EXTRACT PROVIDED:
Inflation is a dirty word when it comes to retirement finances. We have been lucky for a while. Over the last four decades the United States has enjoyed record low inflation rates. That might be changing and you may want to consider ways to protect your retirement from inflation — rising inflation.
Is Inflation Coming?
Jack Ablin is the Chief Investment Officer at Cresset Wealth Advisors. He oversees the firms investment policy and strategy and guides the firm’s risk profile. Ablin is also a frequent CNBC contributor and the author of the best seller “Reading Minds and Markets: Minimizing Risk and Maximizing Returns in a Volatile Global Marketplace.”
This week Ablin reported to CNBC that the U.S. might be entering an inflationary environment due to Federal Reserve policy and the trade war.
While runaway inflation (like that seen in the 1980s) is unlikely, some investors are predicting more inflation growth than we have seen in a long time.
Many other financial outlets and analysts are echoing this prediction.
What is Inflation
Perhaps these famous people define it best:
“Inflation is when you pay fifteen dollars for a ten-dollar haircut you used to get for five dollars when you had hair.”
“Inflation is as violent as a mugger, as frightening as an armed robber and as deadly as a hit man.”
“Some idea of inflation comes from seeing a youngster get his first job at a salary you dreamed of as the culmination of your career.” -Bill Vaughn
“Bankers know that history is inflationary and that money is the last thing a wise man will hoard.” -William Durant
“Inflation is the crabgrass in your savings.” -Robert Orben
“Inflation is when sitting on your nest egg doesn’t give you anything to crow about.” -Unknown
The Fourth Edition of the American Heritage Dictionary of the English Language defines inflation as, “A persistent increase in the level of consumer prices or a persistent decline in the purchasing power of money, caused by an increase in available currency and credit beyond the proportion of available goods and services.”
Basically, inflation makes goods and services more expensive and decreases the value of your money.
Why is Inflation Disastrous for Retirees?
When you are working – your wages generally rise as the costs of goods and services increase. Your earnings “keep pace with inflation”, so normal inflation is not generally a big concern. However, when you are living off of savings – inflation literally robs you of income.
Most people underestimate the impact inflation will have on their retirement plans. Even at relatively low rates, inflation is a real thief of buying power over time.
Most experts feel safe recommending that individuals calculate their retirement needs using a 3 percent inflation rate. But, it is important to understand that we have seen (as in the late seventies and early eighties) sustained inflation rates of around 10 percent!
How to Protect Your Retirement Plan from Inflation
So, inflation is a very real threat to your ability to maintain your desired quality of life in retirement.
Below are 6 ways to protect your finances:
1. Plan for Inflation
Inflation planning should be a significant concern when crafting a retirement plan.
You should assess the health of your retirement finances at various rates of inflation. (Don’t just trust the default values seen in many simple retirement calculators.)
You should know what will happen to your finances if inflation rises at 2% or 10%. The NewRetirement retirement planner gives you full control over inflation rates. In fact, this tool lets you set optimistic and pessimistic inflation values for general spending, housing and medical costs (these categories typically rise at different rates). Try different scenarios to see if your quality of life is safe.

EXERCISE INSTRUCTIONS:
**1.** Output the passage of the article on inflation and retirement from "Basically, inflation makes" up to and including "power over time.".
**2.** Summarize the article on inflation and retirement in two sentences.
Rely solely on the article on inflation and retirement and draw on no other source.

DATA EXCERPTS:
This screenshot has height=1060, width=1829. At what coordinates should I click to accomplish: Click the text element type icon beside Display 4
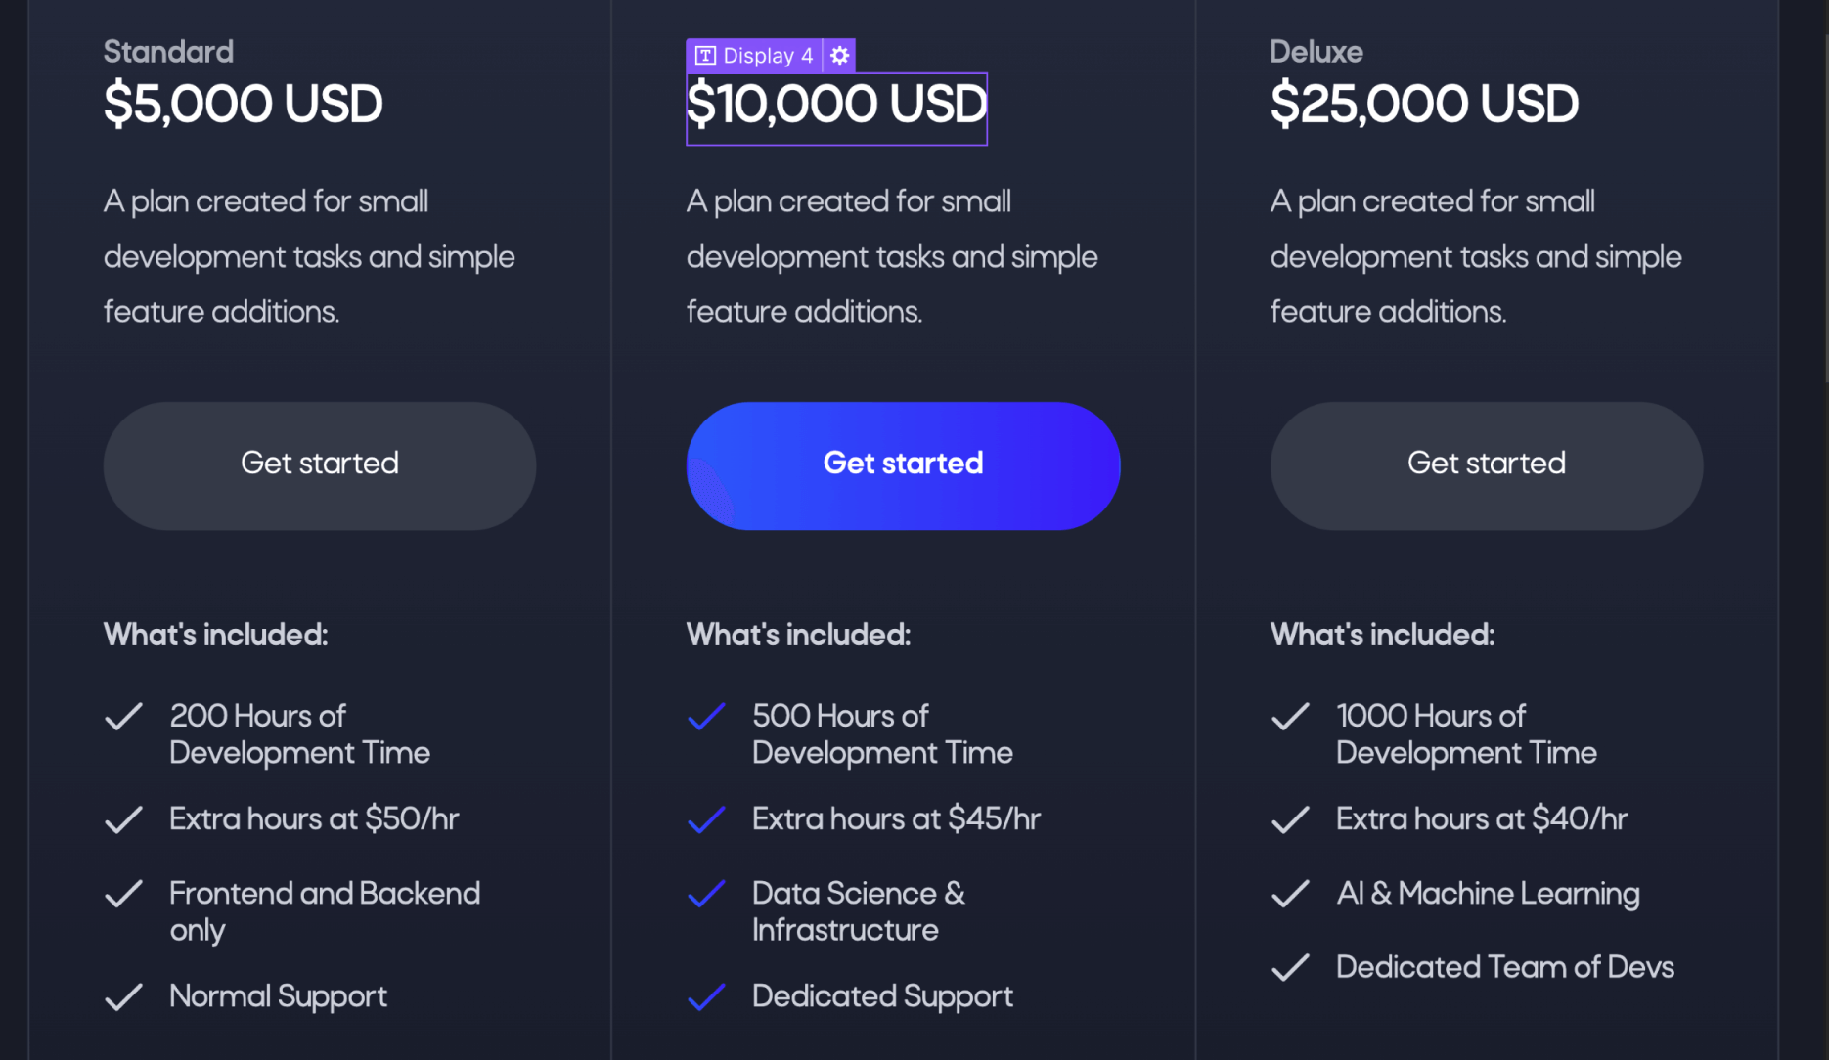point(703,55)
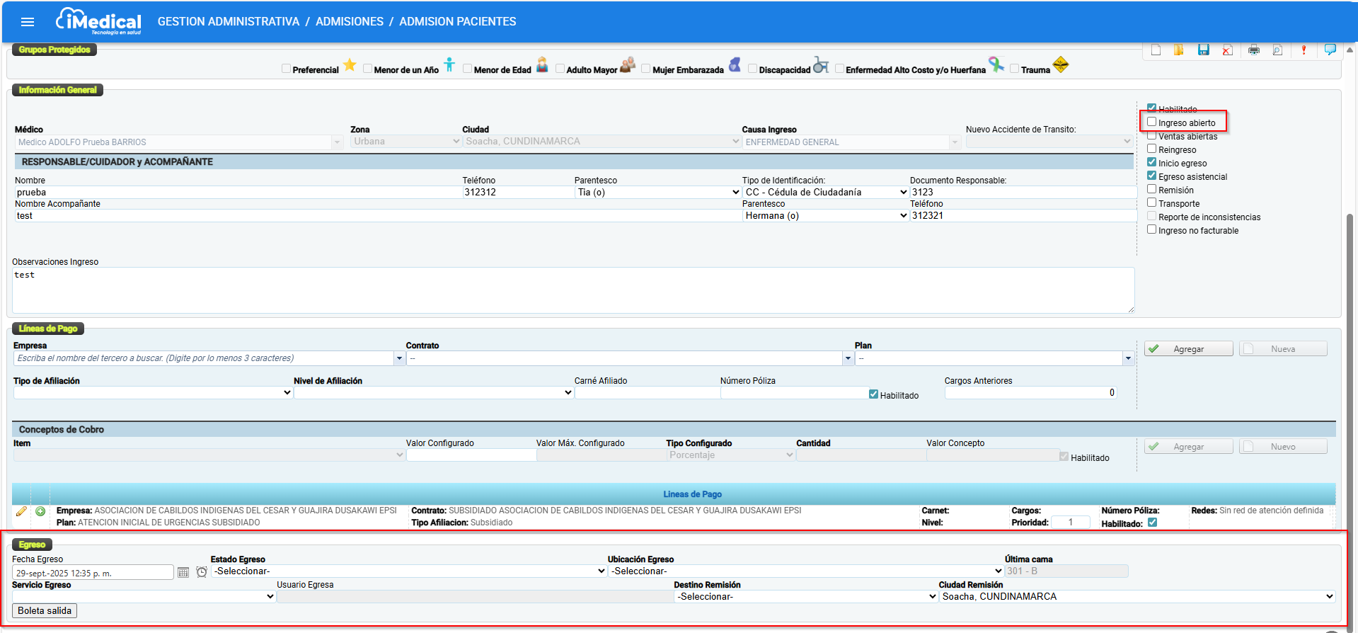Click the printer icon in the toolbar
Viewport: 1358px width, 633px height.
click(1253, 50)
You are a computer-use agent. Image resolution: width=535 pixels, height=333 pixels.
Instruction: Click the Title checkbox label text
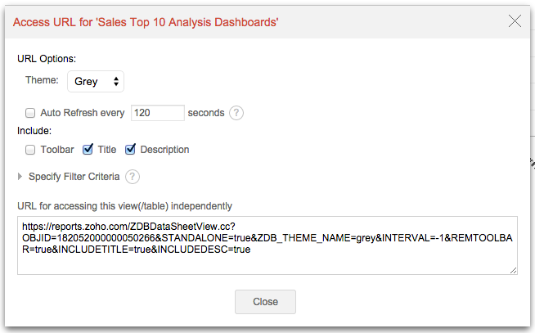click(107, 150)
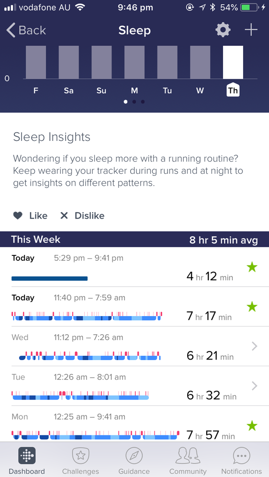The image size is (269, 477).
Task: Tap green star on 4 hr 12 min entry
Action: coord(252,267)
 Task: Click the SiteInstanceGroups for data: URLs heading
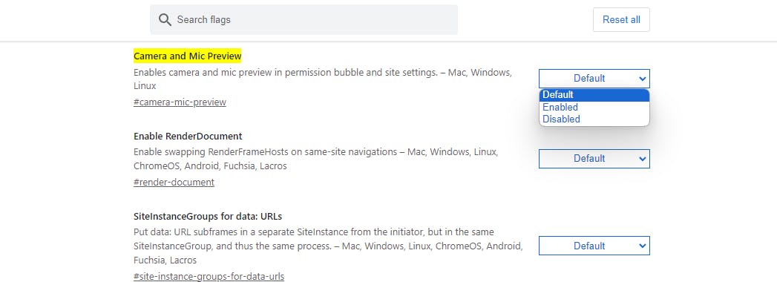pos(208,217)
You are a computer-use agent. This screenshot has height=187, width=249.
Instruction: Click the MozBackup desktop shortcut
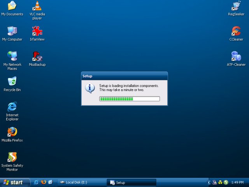[x=37, y=56]
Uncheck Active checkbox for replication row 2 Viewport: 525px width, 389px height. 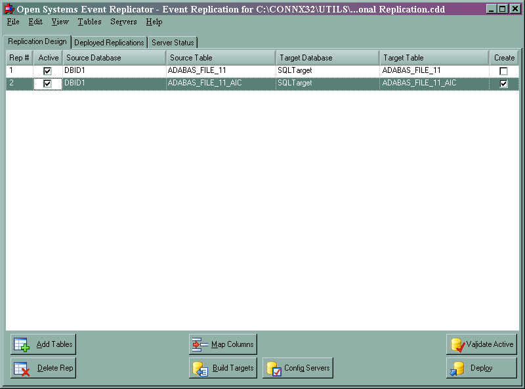(x=46, y=83)
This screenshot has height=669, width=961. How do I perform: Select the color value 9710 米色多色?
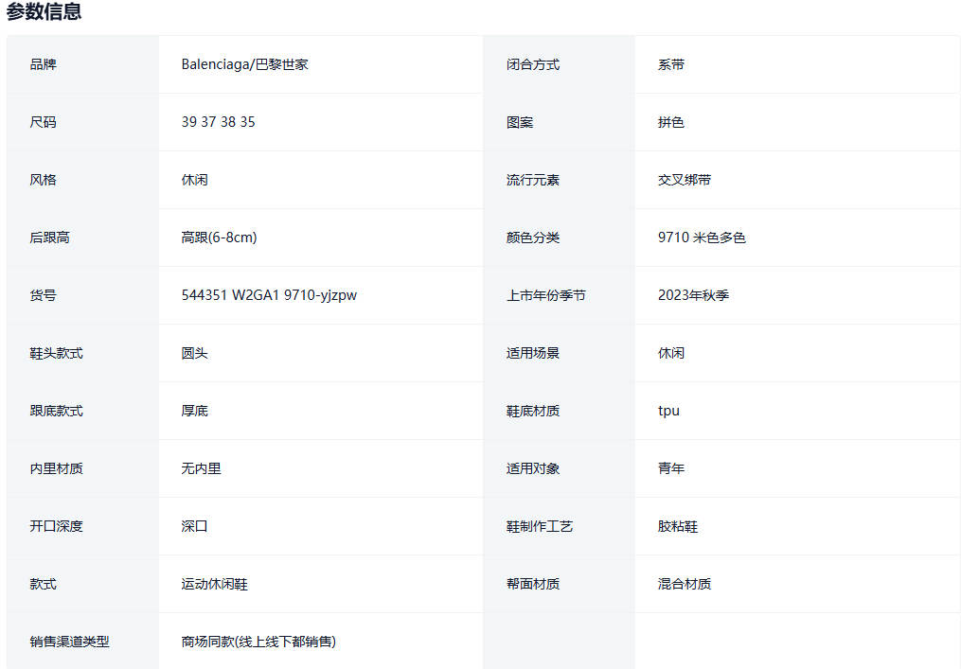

ANSWERS PER TASK:
**1.**
Basically, inflation makes goods and services more expensive and decreases the value of your money.
Why is Inflation Disastrous for Retirees?
When you are working – your wages generally rise as the costs of goods and services increase. Your earnings “keep pace with inflation”, so normal inflation is not generally a big concern. However, when you are living off of savings – inflation literally robs you of income.
Most people underestimate the impact inflation will have on their retirement plans. Even at relatively low rates, inflation is a real thief of buying power over time.

**2.** Jack Ablin of Cresset Wealth Advisors told CNBC that the U.S. might be entering an inflationary environment because of Federal Reserve policy and the trade war, and inflation, which makes goods and services more expensive and decreases the value of money, robs people living off savings of income. To protect a retirement plan, the article advises planning for inflation by assessing the health of one's finances at various inflation rates, such as 2% or 10%, rather than trusting the default values in simple retirement calculators.